From Dilbert’s PHB to The Office, the incompetent manager is such a popular trope that it’s in danger of becoming a tired cliché. Is this just a sign of the times or might it reflect some deeper truth? Could this be because of how we decide who to promote? A recent study has confirmed a counter-intuitive idea proposed over 30 years ago — that promoting those who perform best may, in fact, be a losing strategy.
Promoting someone who has done her job well would seem to be a pretty reasonable way to run an organisation. Perhaps not, acording to Canadian psychologist Laurence J Peter. In 1969, he proposed the “Peter principle”, claiming that this seemingly sensible and fair approach actually results in each person being promoted until she reaches her level of “maximal incompetence”. The reasoning behind this is relatively straightforward: an employee who does her job will will be regularly promoted until she is doing a job at which she performs poorly; once she’s reached a job at which she is incompetent, the promotions will stop. In 2009, a group of scientists in Italy tested out this idea using computer simulations; they not only confirmed the Peter principle, but also identified an unexpected optimal strategy.
The researchers built a computational model with individual agents which were each given a random competence level and placed in a hierarchical organisation. Each year, the agents would age and those above a certain age would retire; others were fired for being below a certain competence level. The vacancies were filled by promoting an individual from the lower level using one of three strategies: promote the best (ie, most competent), the worst, or a random individual. The simulations confirmed the Peter principle: promotion of the best individuals led to each agent reaching the level at which they were “maximally incompetent”; in other words, individuals were promoted until they reached the level at which they were least competent. Since the efficiency of an organisation depends on the competence of the individuals which constitute it, promoting the best individuals also led to a drop in overall efficiency as each employee settled into a job at which they were least competent — and so least useful to the organisation as a whole. Surprisingly, the opposite strategy leads to the opposite result. Organisations which promoted the worst performing individuals had an overall increase in efficiency with individual agents settling at the level at which they were most competent! This seems counter-intuitive at first but makes sense on further reflection. Incompetent individuals will keep getting promoted out of their position until they reach a level at which they are competent; since everyone ends up in a position where they are as competent as possible, the organisation also becomes more efficient.
Crucially, these different outcomes depend on how an agent’s competence is determined after a promotion. Following the “common sense” view, an individual’s competence doesn’t change much with their promotion to a new level; alternately, the “Peter hypothesis” suggests that competence might not transfer from one level to the next and should be randomly determined after promotion. The common sense view might hold when someone is promoted within the same domain, such as a junior salesperson moving up in the ranks, while the Peter hyptohesis might be more applicable to promotions that transfer someone to a new kind of work, such as a salesperson becoming an executive. The research team ran simulations using both methods to determine competence and found that they led to opposite outcomes.
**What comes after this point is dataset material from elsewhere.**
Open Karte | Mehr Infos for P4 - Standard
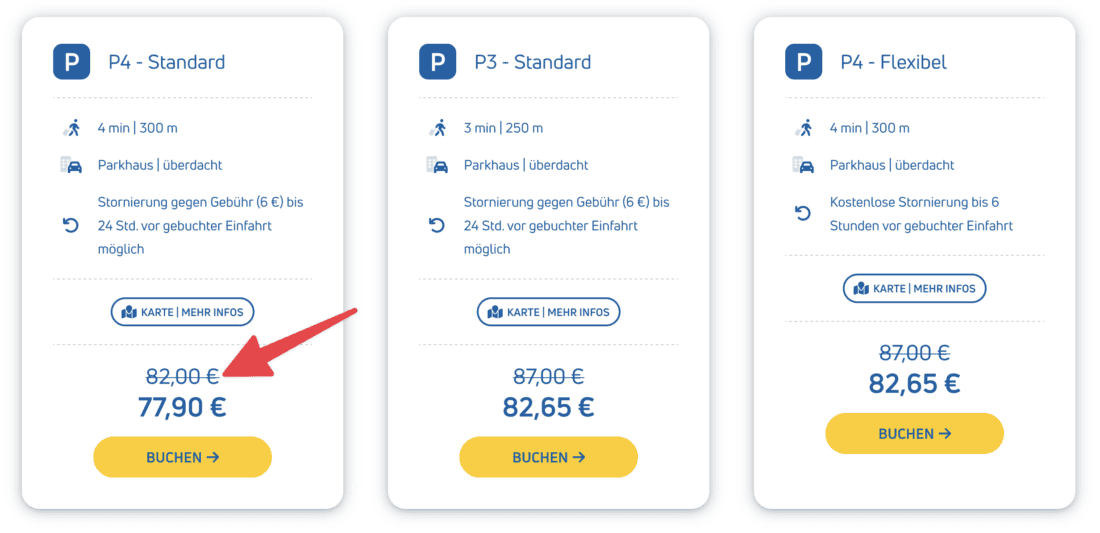 pyautogui.click(x=182, y=312)
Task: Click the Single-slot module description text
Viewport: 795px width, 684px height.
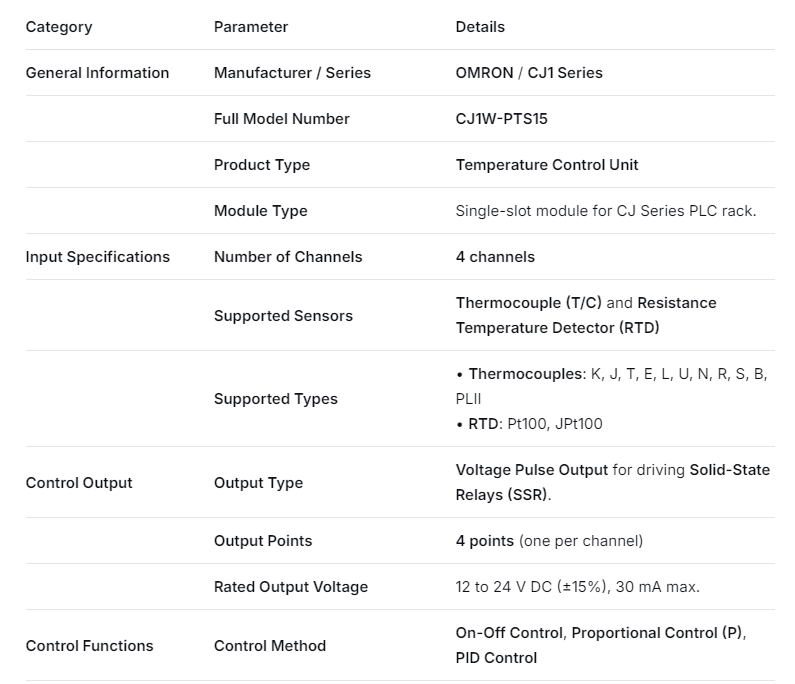Action: (x=605, y=211)
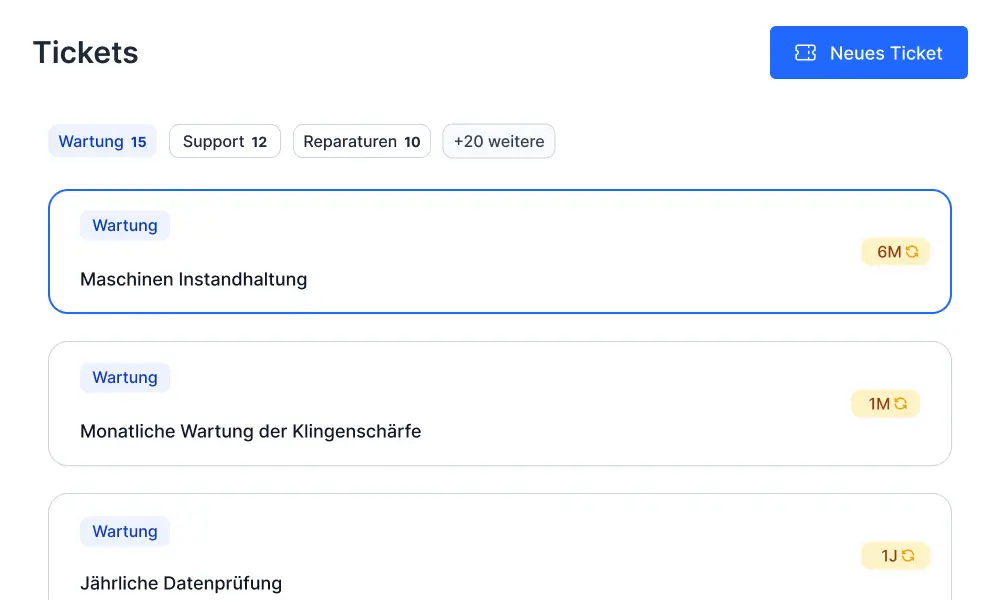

The Peter principle only holds under the Peter hypothesis; when the “common sense” approach was followed, promoting the best individual led to efficient organisations with individuals at the level where they were most competent. While this may seem reassuring, there’s no obvious reason to prefer the common sense view. People who are promoted may be quite competent at their new job, but they may not, particularly if the new position requires a different skill set than their previous work.
So what’s the best way to promote individuals if we can’t know how well their competence will transfer? It turns out that randomly selecting someone for promotion means that individuals don’t get trapped in positions based on their competence; since those below a certain competence are always fired, the overall efficieny of the organisation also increases. Of course, the efficiency gains in this strategy are modest compared to the successful combinations but in cases where it’s unclear how well competence will transfer, promoting people randomly seems to be the safest bet.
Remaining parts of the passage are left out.